**What this task involves:**
Everything in the listing below from the line containing "見つけやすかった (334, 1057)" through the line containing "左京区 (412, 1459)" must be repeated exactly; the remaining lines are not wanted.

[Recorded information]

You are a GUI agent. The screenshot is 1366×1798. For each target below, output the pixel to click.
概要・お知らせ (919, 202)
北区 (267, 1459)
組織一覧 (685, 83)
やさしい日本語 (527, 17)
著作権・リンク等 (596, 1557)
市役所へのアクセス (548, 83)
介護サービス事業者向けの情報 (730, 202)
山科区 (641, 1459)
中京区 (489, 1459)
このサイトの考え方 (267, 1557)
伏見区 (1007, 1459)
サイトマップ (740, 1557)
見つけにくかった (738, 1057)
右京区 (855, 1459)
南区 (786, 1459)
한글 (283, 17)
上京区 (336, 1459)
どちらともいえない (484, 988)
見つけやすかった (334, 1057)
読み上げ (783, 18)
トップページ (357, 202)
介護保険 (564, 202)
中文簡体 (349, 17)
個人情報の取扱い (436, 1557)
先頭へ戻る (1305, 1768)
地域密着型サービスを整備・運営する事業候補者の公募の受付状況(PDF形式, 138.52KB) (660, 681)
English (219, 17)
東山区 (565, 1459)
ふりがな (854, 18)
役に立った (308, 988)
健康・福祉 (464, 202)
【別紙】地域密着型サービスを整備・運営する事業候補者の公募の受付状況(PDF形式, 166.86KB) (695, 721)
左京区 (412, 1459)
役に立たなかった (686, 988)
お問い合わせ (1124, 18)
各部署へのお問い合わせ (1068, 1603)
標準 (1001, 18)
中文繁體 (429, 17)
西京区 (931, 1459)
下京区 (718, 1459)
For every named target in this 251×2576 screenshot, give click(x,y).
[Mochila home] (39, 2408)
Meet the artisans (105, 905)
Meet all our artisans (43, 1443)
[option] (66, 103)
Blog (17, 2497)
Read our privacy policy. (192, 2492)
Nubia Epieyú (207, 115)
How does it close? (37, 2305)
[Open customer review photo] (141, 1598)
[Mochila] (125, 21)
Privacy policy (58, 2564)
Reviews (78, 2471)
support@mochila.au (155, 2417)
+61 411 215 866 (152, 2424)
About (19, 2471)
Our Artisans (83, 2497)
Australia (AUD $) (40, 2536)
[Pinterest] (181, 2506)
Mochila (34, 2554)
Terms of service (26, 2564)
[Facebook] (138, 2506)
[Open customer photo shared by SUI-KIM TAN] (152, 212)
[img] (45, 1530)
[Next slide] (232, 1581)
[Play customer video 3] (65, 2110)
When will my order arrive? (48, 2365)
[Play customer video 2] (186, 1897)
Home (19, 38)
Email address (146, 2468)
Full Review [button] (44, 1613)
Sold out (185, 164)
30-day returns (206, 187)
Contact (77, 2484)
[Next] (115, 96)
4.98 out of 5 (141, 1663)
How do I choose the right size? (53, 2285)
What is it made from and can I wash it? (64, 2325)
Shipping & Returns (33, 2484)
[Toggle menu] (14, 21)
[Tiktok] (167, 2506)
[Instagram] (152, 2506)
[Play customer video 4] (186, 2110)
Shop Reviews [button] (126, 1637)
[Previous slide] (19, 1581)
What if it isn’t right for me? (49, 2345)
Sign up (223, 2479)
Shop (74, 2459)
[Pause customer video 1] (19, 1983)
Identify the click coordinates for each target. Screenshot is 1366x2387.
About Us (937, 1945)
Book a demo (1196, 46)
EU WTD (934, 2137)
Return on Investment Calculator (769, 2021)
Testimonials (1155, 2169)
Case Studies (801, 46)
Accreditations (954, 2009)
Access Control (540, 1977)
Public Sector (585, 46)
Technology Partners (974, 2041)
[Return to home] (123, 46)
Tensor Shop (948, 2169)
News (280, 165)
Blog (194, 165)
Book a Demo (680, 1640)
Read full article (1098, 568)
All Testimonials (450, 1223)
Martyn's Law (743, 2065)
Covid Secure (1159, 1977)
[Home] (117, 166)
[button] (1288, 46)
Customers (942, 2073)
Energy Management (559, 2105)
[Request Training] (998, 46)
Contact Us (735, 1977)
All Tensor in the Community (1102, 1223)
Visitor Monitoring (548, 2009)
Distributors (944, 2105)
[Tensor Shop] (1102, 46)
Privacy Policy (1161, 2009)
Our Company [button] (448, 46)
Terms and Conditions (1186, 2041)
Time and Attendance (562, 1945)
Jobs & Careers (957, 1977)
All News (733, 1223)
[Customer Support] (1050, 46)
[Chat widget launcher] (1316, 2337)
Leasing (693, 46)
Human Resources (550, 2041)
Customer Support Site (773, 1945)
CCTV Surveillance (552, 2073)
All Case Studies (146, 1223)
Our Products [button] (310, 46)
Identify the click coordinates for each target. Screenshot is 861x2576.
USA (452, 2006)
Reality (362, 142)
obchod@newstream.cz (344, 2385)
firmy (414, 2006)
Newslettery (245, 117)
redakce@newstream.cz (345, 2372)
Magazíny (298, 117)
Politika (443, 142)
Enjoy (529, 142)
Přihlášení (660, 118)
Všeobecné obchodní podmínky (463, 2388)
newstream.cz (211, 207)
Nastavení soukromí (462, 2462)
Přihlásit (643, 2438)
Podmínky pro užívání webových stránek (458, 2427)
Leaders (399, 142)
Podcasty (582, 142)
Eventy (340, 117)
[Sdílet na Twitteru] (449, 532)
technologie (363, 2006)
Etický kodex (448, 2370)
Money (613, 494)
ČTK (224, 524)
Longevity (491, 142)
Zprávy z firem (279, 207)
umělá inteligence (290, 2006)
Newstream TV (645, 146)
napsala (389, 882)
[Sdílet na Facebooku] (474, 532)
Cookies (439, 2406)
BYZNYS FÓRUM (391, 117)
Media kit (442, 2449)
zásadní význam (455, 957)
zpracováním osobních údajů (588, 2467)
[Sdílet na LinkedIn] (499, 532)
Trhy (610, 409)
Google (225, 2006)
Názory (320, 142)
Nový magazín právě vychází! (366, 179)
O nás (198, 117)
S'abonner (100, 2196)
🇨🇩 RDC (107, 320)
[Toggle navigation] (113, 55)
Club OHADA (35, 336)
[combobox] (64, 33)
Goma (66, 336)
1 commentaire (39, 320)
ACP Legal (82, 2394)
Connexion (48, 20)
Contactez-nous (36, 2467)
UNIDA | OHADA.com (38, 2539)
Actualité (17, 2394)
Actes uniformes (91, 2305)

[/Recorded information]

**Exercise output:**
見つけやすかった (334, 1057)
読み上げ (783, 18)
トップページ (357, 202)
介護保険 (564, 202)
中文簡体 (349, 17)
個人情報の取扱い (436, 1557)
先頭へ戻る (1305, 1768)
地域密着型サービスを整備・運営する事業候補者の公募の受付状況(PDF形式, 138.52KB) (660, 681)
English (219, 17)
東山区 (565, 1459)
ふりがな (854, 18)
役に立った (308, 988)
健康・福祉 (464, 202)
【別紙】地域密着型サービスを整備・運営する事業候補者の公募の受付状況(PDF形式, 166.86KB) (695, 721)
左京区 (412, 1459)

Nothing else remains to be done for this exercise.